__WRITTEN PROBLEM__:
Edit the part of the listing that opens with the line containing "The height and width of the screenshot is (541, 469)." and closes with the line containing "Action: click(x=1826, y=59)" by changing "Instruction" to "Command" and leaving everything else the same. Return only those lines.
-------- PROVIDED RECORDS --------
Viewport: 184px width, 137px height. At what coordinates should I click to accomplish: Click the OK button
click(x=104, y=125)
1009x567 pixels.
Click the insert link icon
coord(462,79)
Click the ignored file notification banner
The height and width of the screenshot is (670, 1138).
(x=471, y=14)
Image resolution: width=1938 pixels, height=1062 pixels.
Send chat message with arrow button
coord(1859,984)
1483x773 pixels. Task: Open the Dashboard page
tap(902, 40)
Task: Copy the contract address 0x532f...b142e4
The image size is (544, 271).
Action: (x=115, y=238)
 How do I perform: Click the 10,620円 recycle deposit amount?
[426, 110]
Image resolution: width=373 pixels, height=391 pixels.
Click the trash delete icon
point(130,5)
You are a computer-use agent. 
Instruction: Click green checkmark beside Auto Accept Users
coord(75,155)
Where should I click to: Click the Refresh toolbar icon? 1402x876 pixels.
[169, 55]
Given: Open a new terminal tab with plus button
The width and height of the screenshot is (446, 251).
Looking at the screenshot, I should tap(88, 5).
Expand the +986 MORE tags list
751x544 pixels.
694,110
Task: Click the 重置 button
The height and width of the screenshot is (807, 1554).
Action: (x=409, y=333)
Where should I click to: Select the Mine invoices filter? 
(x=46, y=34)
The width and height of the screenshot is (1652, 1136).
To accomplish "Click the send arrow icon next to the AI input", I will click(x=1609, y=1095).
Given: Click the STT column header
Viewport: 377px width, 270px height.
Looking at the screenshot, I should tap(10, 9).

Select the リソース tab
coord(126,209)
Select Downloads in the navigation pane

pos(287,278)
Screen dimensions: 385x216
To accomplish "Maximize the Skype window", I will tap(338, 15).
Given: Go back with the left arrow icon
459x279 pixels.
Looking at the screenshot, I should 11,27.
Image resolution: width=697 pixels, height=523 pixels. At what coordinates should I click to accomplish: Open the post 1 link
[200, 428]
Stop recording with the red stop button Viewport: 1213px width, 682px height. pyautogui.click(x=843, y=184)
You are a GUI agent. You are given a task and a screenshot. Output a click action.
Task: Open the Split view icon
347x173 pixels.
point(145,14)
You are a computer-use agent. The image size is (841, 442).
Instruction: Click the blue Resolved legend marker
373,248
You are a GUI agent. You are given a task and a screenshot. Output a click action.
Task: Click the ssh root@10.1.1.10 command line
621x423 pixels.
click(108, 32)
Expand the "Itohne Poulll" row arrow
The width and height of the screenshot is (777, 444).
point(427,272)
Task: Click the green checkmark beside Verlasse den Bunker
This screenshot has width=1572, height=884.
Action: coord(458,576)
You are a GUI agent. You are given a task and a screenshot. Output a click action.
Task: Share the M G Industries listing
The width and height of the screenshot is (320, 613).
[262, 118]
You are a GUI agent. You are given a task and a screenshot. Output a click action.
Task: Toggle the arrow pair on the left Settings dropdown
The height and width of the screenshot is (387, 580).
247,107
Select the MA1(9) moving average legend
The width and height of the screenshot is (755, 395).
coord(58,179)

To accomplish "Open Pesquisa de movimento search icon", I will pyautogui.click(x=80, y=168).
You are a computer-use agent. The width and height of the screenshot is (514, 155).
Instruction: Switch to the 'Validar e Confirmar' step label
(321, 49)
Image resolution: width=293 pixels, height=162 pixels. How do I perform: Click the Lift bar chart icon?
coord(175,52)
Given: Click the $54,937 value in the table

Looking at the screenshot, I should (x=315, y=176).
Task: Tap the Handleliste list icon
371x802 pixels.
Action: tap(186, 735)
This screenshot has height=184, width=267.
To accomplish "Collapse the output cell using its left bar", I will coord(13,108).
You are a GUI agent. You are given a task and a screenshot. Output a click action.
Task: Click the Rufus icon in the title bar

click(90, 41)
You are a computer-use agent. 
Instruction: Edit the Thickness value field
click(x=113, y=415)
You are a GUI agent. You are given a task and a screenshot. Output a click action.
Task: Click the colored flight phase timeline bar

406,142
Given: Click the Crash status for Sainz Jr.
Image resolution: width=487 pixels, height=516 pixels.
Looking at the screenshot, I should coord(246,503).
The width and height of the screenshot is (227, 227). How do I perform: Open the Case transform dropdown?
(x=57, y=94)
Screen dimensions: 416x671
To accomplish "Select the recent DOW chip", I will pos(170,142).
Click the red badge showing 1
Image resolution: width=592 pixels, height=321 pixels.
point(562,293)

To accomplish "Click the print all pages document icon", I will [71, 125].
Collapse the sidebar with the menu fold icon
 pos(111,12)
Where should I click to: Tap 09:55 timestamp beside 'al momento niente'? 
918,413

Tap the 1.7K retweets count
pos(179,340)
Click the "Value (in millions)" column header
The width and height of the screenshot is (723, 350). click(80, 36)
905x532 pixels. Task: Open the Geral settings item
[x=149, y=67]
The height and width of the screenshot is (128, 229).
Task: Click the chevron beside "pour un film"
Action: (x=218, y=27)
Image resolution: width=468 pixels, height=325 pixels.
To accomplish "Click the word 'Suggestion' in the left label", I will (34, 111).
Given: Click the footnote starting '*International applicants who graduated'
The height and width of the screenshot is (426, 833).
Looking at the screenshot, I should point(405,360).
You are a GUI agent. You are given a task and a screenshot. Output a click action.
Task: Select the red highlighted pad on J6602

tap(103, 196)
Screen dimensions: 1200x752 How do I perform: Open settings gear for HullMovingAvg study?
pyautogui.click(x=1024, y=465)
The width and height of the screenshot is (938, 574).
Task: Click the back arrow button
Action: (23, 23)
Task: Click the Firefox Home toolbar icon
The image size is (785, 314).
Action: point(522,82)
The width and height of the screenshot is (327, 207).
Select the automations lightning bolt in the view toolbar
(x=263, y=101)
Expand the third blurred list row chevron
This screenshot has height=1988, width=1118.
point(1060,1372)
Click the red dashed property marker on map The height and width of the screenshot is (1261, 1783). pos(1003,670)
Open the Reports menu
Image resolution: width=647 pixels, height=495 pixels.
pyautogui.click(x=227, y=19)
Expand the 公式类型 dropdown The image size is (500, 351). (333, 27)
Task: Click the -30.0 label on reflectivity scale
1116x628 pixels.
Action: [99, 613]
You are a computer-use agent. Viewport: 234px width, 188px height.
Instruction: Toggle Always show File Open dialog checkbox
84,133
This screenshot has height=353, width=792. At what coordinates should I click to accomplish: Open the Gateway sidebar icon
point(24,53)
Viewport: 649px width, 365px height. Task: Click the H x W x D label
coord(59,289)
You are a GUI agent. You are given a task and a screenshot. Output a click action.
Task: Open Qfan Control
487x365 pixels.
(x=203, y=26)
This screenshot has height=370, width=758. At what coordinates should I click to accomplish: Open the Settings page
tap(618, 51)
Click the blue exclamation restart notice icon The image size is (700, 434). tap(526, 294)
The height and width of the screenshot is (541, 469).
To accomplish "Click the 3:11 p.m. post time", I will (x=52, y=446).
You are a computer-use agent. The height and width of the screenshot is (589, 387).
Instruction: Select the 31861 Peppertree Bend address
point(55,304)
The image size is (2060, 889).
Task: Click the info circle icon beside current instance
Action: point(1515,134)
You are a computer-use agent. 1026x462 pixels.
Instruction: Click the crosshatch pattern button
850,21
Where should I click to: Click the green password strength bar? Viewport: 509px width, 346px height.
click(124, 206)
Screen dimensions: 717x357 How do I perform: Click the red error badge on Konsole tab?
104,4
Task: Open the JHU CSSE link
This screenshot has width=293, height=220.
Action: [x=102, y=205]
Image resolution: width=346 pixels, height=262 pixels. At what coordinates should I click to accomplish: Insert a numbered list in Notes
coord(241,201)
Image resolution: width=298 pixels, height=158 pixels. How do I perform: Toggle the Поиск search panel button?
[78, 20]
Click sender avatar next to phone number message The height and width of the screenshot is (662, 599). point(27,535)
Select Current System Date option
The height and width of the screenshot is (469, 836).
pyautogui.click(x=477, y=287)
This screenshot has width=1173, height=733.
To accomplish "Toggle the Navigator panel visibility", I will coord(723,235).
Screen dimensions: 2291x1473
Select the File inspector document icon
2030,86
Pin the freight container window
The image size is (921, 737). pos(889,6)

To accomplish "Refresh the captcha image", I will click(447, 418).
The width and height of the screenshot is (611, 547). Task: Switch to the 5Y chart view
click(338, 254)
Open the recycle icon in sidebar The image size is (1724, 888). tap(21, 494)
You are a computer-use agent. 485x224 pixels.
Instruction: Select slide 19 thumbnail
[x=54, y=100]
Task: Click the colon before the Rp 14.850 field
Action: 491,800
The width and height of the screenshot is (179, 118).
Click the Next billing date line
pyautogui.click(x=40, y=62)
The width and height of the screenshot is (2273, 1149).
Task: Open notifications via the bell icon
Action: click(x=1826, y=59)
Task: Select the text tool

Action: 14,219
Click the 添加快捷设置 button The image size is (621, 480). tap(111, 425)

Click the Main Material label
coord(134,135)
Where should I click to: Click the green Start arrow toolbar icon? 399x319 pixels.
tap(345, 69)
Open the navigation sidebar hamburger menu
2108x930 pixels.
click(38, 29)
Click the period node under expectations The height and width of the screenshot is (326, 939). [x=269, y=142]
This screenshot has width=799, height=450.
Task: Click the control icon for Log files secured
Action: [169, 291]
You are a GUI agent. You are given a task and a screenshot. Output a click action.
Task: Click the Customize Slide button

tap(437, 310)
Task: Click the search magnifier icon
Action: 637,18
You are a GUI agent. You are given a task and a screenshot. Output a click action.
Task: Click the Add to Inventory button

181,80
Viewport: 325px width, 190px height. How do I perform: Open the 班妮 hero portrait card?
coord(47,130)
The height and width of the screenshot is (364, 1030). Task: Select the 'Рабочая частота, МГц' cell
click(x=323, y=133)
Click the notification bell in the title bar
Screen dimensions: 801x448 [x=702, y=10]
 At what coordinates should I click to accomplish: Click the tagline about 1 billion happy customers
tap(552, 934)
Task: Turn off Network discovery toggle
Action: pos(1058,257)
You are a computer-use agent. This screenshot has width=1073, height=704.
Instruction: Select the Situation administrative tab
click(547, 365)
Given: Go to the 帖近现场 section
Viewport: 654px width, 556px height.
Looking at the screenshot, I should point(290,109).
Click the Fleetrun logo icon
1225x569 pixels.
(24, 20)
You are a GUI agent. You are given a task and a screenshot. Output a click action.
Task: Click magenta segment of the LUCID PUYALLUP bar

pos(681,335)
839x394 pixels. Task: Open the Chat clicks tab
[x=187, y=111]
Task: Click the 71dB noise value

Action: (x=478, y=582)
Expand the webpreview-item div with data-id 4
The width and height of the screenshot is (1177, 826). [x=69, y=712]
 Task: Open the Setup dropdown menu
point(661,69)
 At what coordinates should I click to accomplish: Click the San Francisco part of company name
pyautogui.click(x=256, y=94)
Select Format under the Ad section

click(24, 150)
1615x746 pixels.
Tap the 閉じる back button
--------
__OUTPUT FOR THIS EXERCISE__:
The height and width of the screenshot is (541, 469).
To accomplish "Click the 3:11 p.m. post time", I will (x=52, y=446).
You are a computer-use agent. The height and width of the screenshot is (589, 387).
Command: Select the 31861 Peppertree Bend address
point(55,304)
The image size is (2060, 889).
Task: Click the info circle icon beside current instance
Action: point(1515,134)
You are a computer-use agent. 1026x462 pixels.
Command: Click the crosshatch pattern button
850,21
Where should I click to: Click the green password strength bar? Viewport: 509px width, 346px height.
click(124, 206)
Screen dimensions: 717x357 How do I perform: Click the red error badge on Konsole tab?
104,4
Task: Open the JHU CSSE link
This screenshot has width=293, height=220.
Action: [x=102, y=205]
Image resolution: width=346 pixels, height=262 pixels. At what coordinates should I click to accomplish: Insert a numbered list in Notes
coord(241,201)
Image resolution: width=298 pixels, height=158 pixels. How do I perform: Toggle the Поиск search panel button?
[78, 20]
Click sender avatar next to phone number message The height and width of the screenshot is (662, 599). point(27,535)
Select Current System Date option
The height and width of the screenshot is (469, 836).
pyautogui.click(x=477, y=287)
This screenshot has width=1173, height=733.
To accomplish "Toggle the Navigator panel visibility", I will coord(723,235).
Screen dimensions: 2291x1473
Select the File inspector document icon
2030,86
Pin the freight container window
The image size is (921, 737). pos(889,6)

To accomplish "Refresh the captcha image", I will click(447, 418).
The width and height of the screenshot is (611, 547). Task: Switch to the 5Y chart view
click(338, 254)
Open the recycle icon in sidebar The image size is (1724, 888). tap(21, 494)
You are a computer-use agent. 485x224 pixels.
Command: Select slide 19 thumbnail
[x=54, y=100]
Task: Click the colon before the Rp 14.850 field
Action: 491,800
The width and height of the screenshot is (179, 118).
Click the Next billing date line
pyautogui.click(x=40, y=62)
The width and height of the screenshot is (2273, 1149).
Task: Open notifications via the bell icon
Action: click(x=1826, y=59)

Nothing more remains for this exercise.